At the stroke of midnight, Lamar dropped his latest studio album Mr. Morale & the Big Steppers, the followup to 2017’s Damn.

On album track “Father Time,” featuring Sampha, the Los Angeles native takes a good hard look at himself and explores the long-ingrained “daddy issues” that’ve both fueled him and held him back.

How so? “When Kanye got back with Drake, I was slightly confused,” he raps. “Guess I’m not as mature as I think, got some healin’ to do.”

He wasn’t the only one confused by it all. Drizzy and Ye kept hip-hop’s heavyweight feud simmering for more than a decade when, like a bolt of lightning, the pair caught up last year, broke bread and posed for photos. It was the moment of reconciliation no one saw coming.

West and Drake’s beef even sizzled in the lead-up to their respective albums Donda and Certified Lover Boy. After ‘Ye briefly leaked Drake’s address, the OVO MC appeared to put him on blast with the song “7am on Bridle Path,” and later leaked ‘Ye and André 3000’s “Life of the Party” collab that didn’t make the cut on Donda.

It’s not the first time the Pulitzer Prize winner has called out one of the two rap stars in song.

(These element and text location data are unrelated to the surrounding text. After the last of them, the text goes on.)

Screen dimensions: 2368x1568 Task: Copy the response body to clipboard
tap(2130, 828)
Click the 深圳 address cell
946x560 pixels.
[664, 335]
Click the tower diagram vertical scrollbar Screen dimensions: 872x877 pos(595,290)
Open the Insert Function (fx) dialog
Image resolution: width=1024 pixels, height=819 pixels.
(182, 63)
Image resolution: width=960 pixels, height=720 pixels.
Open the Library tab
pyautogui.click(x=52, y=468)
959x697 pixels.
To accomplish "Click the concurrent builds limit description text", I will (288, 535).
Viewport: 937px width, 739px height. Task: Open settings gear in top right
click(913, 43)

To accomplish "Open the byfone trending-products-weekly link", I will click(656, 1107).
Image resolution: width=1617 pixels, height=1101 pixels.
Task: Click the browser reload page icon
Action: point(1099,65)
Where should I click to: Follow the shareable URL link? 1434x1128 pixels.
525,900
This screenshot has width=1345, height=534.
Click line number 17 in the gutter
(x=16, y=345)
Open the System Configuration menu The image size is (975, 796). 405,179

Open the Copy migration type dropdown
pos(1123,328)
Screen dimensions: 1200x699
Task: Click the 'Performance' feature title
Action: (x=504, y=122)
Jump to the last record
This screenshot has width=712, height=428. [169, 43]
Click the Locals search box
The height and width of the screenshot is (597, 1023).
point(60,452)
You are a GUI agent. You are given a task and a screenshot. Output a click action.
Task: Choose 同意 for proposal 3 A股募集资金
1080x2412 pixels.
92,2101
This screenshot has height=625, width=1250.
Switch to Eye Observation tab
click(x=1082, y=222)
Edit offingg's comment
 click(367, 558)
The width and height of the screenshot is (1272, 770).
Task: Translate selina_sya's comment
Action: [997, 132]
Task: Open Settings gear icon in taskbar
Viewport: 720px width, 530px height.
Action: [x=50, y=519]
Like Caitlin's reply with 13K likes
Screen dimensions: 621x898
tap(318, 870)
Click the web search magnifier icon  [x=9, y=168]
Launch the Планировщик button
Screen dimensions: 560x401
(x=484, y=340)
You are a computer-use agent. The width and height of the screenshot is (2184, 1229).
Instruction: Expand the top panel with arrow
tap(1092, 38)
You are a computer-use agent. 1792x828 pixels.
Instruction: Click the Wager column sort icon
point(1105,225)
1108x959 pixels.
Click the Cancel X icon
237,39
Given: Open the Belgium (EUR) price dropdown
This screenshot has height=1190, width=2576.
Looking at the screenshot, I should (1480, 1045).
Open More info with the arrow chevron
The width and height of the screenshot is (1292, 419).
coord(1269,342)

Famously, in “King Kunta,” from Lamar’s To Pimp a Butterfly, he rapped “I can dig rapping, but a rapper with a ghost writer?/ What the fuck happened?,” a lyric that hit our ears when the Drake vs. Quentin Miller ghostwriting drama was in full swing.

Lamar emerged as a hip-hop star-in-waiting with 2012’s Good Kid, M.A.A.D City, which peaked at No. 2 on the Billboard 200 chart. He blew the doors off with To Pimp a Butterfly, a critical and commercial hit which went to No. 1, as did Damn and the compilation album Untitled, Unmastered.